As associações, os magistrados e algumas vozes políticas defendem soluções estruturais mais profundas, que combatam a pobreza, a exclusão económica e as redes enraizadas que prosperam quando o Estado se retira. O debate sobre possíveis quadros regulamentares ou alternativos ressurge sempre que a violência atinge o seu clímax, sem contudo conduzir a uma transformação política substancial.

Os efeitos da proibição

Numerosos trabalhos académicos e enciclopédicos descrevem há muito tempo os efeitos paradoxais da proibição das drogas.

De acordo com a Encyclopaedia Britannica, as proibições rigorosas têm historicamente conduzido os mercados para a clandestinidade, onde os produtos são controlados não por instituições, mas por grupos criminosos que prosperam com a escassez e margens de lucro elevadas.

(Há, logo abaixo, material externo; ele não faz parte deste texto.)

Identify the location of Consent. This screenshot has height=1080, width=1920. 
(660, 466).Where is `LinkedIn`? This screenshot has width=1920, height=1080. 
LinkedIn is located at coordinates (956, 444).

A Oxford Research Encyclopedia of Criminology observa igualmente que a proibição “tende a aumentar a violência, transferindo a regulação do mercado das autoridades estatais para grupos armados”, um padrão observado em países tão diversos como os EUA durante a proibição do álcool, o México na década de 2000 e as cidades portuárias europeias que enfrentam a concorrência entre redes.

Estas análises não argumentam a favor ou contra qualquer política específica, mas destacam um mecanismo estrutural recorrente: quando um mercado proibido continua a ser altamente lucrativo, a repressão por si só não consegue eliminar a procura, enquanto as organizações criminosas consolidam o seu controlo através da coerção.

A situação em Marselha, com o seu comércio de droga bem estabelecido e vinganças recorrentes, é frequentemente citada pelos investigadores como um exemplo europeu desta dinâmica.

A dor de uma família, o espelho de uma cidade

Para a família Kessaci, o drama de novembro reacende uma dor insuportável. “Nenhuma mãe deveria passar por isto: perder dois filhos”, afirma a conselheira municipal Christine Juste. As pessoas próximas da família descrevem Mehdi como um jovem empenhado, que apoiava a luta do irmão e participava ativamente na Conscience.

Para além da dor individual, este caso revela o custo humano a longo prazo do tráfico de droga e da proibição da droga nas comunidades dos bairros populares de Marseille. Cada assassinato não é apenas uma estatística, mas uma fratura nas famílias, na confiança colectiva e nos frágeis esforços para recuperar estes territórios das garras das economias criminosas.

Enquanto Amine Kessaci chora mais um irmão, muitos temem o que este ataque significa para os activistas que se recusam a ser silenciados. E, mais uma vez, Marselha, muitas vezes utilizada para a implantação de novas operações de comunicação antidroga, deve enfrentar uma questão à qual não pode escapar: quantas tragédias serão necessárias para que surjam verdadeiras soluções?